Depending on the severity of the process, bronchial respiration may overlap with vesicular respiration, or it may completely displace it. What can cause lung tissue to thicken? Pneumonia, first of all. Especially massive, shared, for example.
In addition to pneumonia, compaction of lung tissue can cause tuberculosis, lung infarction, compression atelectasis of the lung (collapse of lung tissue and compression of the lung to its root), pneumosclerosis (when lung tissue is replaced by connective tissue).
In fairness, it should be noted that bronchial breathing can rarely be heard over the entire surface of the lungs. Most often, it is perfectly audible over the hearth of the seal, and if you go to the side, its volume drops exponentially. This fact helps the doctor to say with a certain degree of probability exactly where the problem is localized.
Amphoric respiration is also a variant of pathological bronchial respiration. It can be heard if a cavity in the lung (5-6 cm in diameter, usually smooth-walled) connects to the bronchus. The cavity may appear, for example, with an abscess of the lung.
In fact, we get the Pan flute element. The air passes over the opening of the cavity – and we hear a loud enough and in some ways even musical sound.
The old professors mentioned more than once suggested taking an empty champagne bottle and blowing over its neck. The sound is obtained almost one-on-one as with amphoric breathing.
Quite rarely, fortunately, there are violations of the innervation of the respiratory muscles. With such a pathology, they do not work all at the same time, but in turn, stepwise. As a result, we get a step-by-step inhale. Exhalation is passive, muscles are not particularly needed there, so the second phase of breathing is usually not changed.
This type of breathing is called saccoded.

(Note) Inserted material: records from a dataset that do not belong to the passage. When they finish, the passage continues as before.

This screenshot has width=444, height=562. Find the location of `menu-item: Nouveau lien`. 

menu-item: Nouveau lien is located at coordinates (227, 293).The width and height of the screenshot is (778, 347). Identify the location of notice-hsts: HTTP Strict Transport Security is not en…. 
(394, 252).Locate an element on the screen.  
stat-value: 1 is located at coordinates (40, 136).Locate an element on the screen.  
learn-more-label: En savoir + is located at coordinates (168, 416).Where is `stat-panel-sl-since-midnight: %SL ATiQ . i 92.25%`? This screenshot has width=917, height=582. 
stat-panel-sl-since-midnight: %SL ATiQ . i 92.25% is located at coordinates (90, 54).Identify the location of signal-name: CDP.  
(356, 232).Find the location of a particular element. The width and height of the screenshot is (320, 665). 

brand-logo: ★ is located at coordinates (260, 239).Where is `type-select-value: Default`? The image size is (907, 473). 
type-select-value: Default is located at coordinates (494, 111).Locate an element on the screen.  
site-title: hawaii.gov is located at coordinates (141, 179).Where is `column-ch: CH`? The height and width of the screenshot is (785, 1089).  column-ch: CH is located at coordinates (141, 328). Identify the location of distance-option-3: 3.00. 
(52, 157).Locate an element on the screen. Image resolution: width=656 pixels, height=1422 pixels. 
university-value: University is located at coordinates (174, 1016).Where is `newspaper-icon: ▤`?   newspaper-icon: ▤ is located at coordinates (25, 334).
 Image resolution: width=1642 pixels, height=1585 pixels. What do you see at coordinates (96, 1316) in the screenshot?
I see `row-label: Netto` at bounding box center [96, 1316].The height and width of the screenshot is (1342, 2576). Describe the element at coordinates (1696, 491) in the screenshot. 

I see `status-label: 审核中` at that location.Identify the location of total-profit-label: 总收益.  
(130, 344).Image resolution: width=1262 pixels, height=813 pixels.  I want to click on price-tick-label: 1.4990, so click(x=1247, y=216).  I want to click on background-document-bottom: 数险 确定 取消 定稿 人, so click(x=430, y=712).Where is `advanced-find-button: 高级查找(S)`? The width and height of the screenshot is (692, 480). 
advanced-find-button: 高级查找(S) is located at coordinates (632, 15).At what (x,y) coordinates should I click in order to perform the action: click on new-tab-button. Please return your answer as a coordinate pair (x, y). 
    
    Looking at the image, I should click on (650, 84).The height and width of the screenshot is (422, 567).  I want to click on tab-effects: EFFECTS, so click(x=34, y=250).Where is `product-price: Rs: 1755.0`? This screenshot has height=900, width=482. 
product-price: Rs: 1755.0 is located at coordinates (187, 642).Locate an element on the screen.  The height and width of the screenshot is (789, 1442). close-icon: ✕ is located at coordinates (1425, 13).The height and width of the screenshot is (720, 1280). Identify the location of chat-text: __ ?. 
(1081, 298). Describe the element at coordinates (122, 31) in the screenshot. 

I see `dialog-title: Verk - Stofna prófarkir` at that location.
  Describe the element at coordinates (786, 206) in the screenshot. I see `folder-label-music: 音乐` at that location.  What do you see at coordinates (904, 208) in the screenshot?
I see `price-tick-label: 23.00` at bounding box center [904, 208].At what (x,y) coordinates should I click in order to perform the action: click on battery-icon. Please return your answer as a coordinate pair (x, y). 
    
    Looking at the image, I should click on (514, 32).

But in the vast majority of cases, saccoded breathing is explained by quite normal and not at all pathological reasons. First of all – cold. It’s good for the doctor, he can have not only a fiery heart under his robe, but also, for example, a woolen vest. And the patient has no choice, he has to be naked to the waist (from above), even if it’s not hot in the office or ward, to put it mildly. The muscles begin to engage in tremulous thermogenesis, as a result of which, during auscultation, we will receive saccoded respiration.
Therefore, it is recommended to examine patients in a more or less warm room. And warm the phonendoscope head in your hands before applying it to the patient’s skin. For experienced therapists, this is already at the level of automatism: you interview a person, and a stethoscope is warming in your hand.
Another option is people who start to worry terribly at the sight of the doctor. And we hear the saccoded breathing again. Again, if the patient cries before the arrival of the doctor, then for some time he will again have saccoded breathing. And again, the reason is not the disease at all, it’s just the consequences of crying.
Well, to figure out whether it is a violation of the innervation of the respiratory muscles or a recent crying – this is exactly the art of the diagnostician.
And now we turn to the most notable noise in the field of lungs. As you know, our lungs are covered with a kind of elastic film – pleura. And the chest cavity is lined from the inside with the same pleura. There is a small cavity between these two leaves, which is called pleural. Both sheets are covered with a small amount of lubricant to facilitate breathing movements.
If the pathological process is localized not in the depth of the lungs, but on the surface, the pleura covering the lungs may also become inflamed. At the same time, the lubricant can either disappear (as with the rapid loss of a tangible amount of fluid by the body – cholera, blood loss, indomitable.